**WHAT YOU NEED TO DO:**
Write out the entries below once more, exactly.

--- LISTED RECORDS Enclosed Below ---

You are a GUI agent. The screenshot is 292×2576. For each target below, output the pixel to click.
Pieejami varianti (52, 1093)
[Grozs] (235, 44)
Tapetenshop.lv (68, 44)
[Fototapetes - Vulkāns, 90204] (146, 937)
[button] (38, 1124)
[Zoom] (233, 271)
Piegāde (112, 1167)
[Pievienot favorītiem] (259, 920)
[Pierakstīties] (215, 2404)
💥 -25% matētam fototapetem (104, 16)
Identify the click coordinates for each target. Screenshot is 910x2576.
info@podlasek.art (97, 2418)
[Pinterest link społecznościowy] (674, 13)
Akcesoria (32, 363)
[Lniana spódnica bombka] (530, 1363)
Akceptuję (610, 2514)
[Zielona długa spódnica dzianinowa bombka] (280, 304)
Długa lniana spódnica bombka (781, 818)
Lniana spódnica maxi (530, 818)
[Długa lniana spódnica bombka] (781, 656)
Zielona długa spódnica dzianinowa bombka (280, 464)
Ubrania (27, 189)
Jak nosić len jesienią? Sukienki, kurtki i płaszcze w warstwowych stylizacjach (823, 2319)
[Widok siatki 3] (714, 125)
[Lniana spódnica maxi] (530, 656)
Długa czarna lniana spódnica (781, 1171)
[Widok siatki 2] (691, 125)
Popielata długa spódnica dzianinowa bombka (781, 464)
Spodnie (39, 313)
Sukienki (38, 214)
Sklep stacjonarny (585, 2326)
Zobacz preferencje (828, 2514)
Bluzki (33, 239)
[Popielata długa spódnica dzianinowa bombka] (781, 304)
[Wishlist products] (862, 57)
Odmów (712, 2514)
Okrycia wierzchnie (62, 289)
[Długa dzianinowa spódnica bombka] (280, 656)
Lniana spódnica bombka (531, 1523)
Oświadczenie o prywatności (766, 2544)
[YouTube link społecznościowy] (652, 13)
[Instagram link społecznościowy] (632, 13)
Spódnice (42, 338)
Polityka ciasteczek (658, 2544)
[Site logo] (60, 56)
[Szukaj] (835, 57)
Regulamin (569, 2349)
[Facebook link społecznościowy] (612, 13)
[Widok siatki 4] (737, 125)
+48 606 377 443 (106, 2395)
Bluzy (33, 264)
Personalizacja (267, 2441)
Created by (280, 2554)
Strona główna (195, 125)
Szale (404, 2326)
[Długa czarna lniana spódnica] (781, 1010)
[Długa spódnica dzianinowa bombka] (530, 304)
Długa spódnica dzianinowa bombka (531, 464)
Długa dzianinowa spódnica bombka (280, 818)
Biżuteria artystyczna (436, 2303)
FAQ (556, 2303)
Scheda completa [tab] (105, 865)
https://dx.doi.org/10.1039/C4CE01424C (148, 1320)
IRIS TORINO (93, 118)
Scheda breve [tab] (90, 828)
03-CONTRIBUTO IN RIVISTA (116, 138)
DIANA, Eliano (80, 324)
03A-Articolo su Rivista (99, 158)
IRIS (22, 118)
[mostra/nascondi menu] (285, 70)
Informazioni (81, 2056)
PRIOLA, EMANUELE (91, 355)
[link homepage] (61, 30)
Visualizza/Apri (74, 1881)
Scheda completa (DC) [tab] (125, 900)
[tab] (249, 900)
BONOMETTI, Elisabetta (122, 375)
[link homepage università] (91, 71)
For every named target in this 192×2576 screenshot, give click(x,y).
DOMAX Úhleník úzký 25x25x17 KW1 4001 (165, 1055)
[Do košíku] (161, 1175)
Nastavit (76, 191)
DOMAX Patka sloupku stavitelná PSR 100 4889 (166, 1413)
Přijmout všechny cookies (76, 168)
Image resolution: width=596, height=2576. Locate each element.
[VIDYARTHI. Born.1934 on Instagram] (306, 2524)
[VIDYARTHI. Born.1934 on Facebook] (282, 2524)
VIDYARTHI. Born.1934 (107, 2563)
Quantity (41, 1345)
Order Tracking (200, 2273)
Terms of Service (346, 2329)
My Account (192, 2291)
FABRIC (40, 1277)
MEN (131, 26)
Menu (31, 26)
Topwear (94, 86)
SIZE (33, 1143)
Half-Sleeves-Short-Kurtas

--- End of Enclosed LISTED RECORDS ---

**OUTPUT OF THE TASK:**
You are a GUI agent. The screenshot is 292×2576. For each target below, output the pixel to click.
Pieejami varianti (52, 1093)
[Grozs] (235, 44)
Tapetenshop.lv (68, 44)
[Fototapetes - Vulkāns, 90204] (146, 937)
[button] (38, 1124)
[Zoom] (233, 271)
Piegāde (112, 1167)
[Pievienot favorītiem] (259, 920)
[Pierakstīties] (215, 2404)
💥 -25% matētam fototapetem (104, 16)
Identify the click coordinates for each target. Screenshot is 910x2576.
info@podlasek.art (97, 2418)
[Pinterest link społecznościowy] (674, 13)
Akcesoria (32, 363)
[Lniana spódnica bombka] (530, 1363)
Akceptuję (610, 2514)
[Zielona długa spódnica dzianinowa bombka] (280, 304)
Długa lniana spódnica bombka (781, 818)
Lniana spódnica maxi (530, 818)
[Długa lniana spódnica bombka] (781, 656)
Zielona długa spódnica dzianinowa bombka (280, 464)
Ubrania (27, 189)
Jak nosić len jesienią? Sukienki, kurtki i płaszcze w warstwowych stylizacjach (823, 2319)
[Widok siatki 3] (714, 125)
[Lniana spódnica maxi] (530, 656)
Długa czarna lniana spódnica (781, 1171)
[Widok siatki 2] (691, 125)
Popielata długa spódnica dzianinowa bombka (781, 464)
Spodnie (39, 313)
Sukienki (38, 214)
Sklep stacjonarny (585, 2326)
Zobacz preferencje (828, 2514)
Bluzki (33, 239)
[Popielata długa spódnica dzianinowa bombka] (781, 304)
[Wishlist products] (862, 57)
Odmów (712, 2514)
Okrycia wierzchnie (62, 289)
[Długa dzianinowa spódnica bombka] (280, 656)
Lniana spódnica bombka (531, 1523)
Oświadczenie o prywatności (766, 2544)
[YouTube link społecznościowy] (652, 13)
[Instagram link społecznościowy] (632, 13)
Spódnice (42, 338)
Polityka ciasteczek (658, 2544)
[Site logo] (60, 56)
[Szukaj] (835, 57)
Regulamin (569, 2349)
[Facebook link społecznościowy] (612, 13)
[Widok siatki 4] (737, 125)
+48 606 377 443 (106, 2395)
Bluzy (33, 264)
Personalizacja (267, 2441)
Created by (280, 2554)
Strona główna (195, 125)
Szale (404, 2326)
[Długa czarna lniana spódnica] (781, 1010)
[Długa spódnica dzianinowa bombka] (530, 304)
Długa spódnica dzianinowa bombka (531, 464)
Długa dzianinowa spódnica bombka (280, 818)
Biżuteria artystyczna (436, 2303)
FAQ (556, 2303)
Scheda completa [tab] (105, 865)
https://dx.doi.org/10.1039/C4CE01424C (148, 1320)
IRIS TORINO (93, 118)
Scheda breve [tab] (90, 828)
03-CONTRIBUTO IN RIVISTA (116, 138)
DIANA, Eliano (80, 324)
03A-Articolo su Rivista (99, 158)
IRIS (22, 118)
[mostra/nascondi menu] (285, 70)
Informazioni (81, 2056)
PRIOLA, EMANUELE (91, 355)
[link homepage] (61, 30)
Visualizza/Apri (74, 1881)
Scheda completa (DC) [tab] (125, 900)
[tab] (249, 900)
BONOMETTI, Elisabetta (122, 375)
[link homepage università] (91, 71)
For every named target in this 192×2576 screenshot, give click(x,y).
DOMAX Úhleník úzký 25x25x17 KW1 4001 (165, 1055)
[Do košíku] (161, 1175)
Nastavit (76, 191)
DOMAX Patka sloupku stavitelná PSR 100 4889 (166, 1413)
Přijmout všechny cookies (76, 168)
Image resolution: width=596, height=2576. Locate each element.
[VIDYARTHI. Born.1934 on Instagram] (306, 2524)
[VIDYARTHI. Born.1934 on Facebook] (282, 2524)
VIDYARTHI. Born.1934 (107, 2563)
Quantity (41, 1345)
Order Tracking (200, 2273)
Terms of Service (346, 2329)
My Account (192, 2291)
FABRIC (40, 1277)
MEN (131, 26)
Menu (31, 26)
Topwear (94, 86)
SIZE (33, 1143)
Half-Sleeves-Short-Kurtas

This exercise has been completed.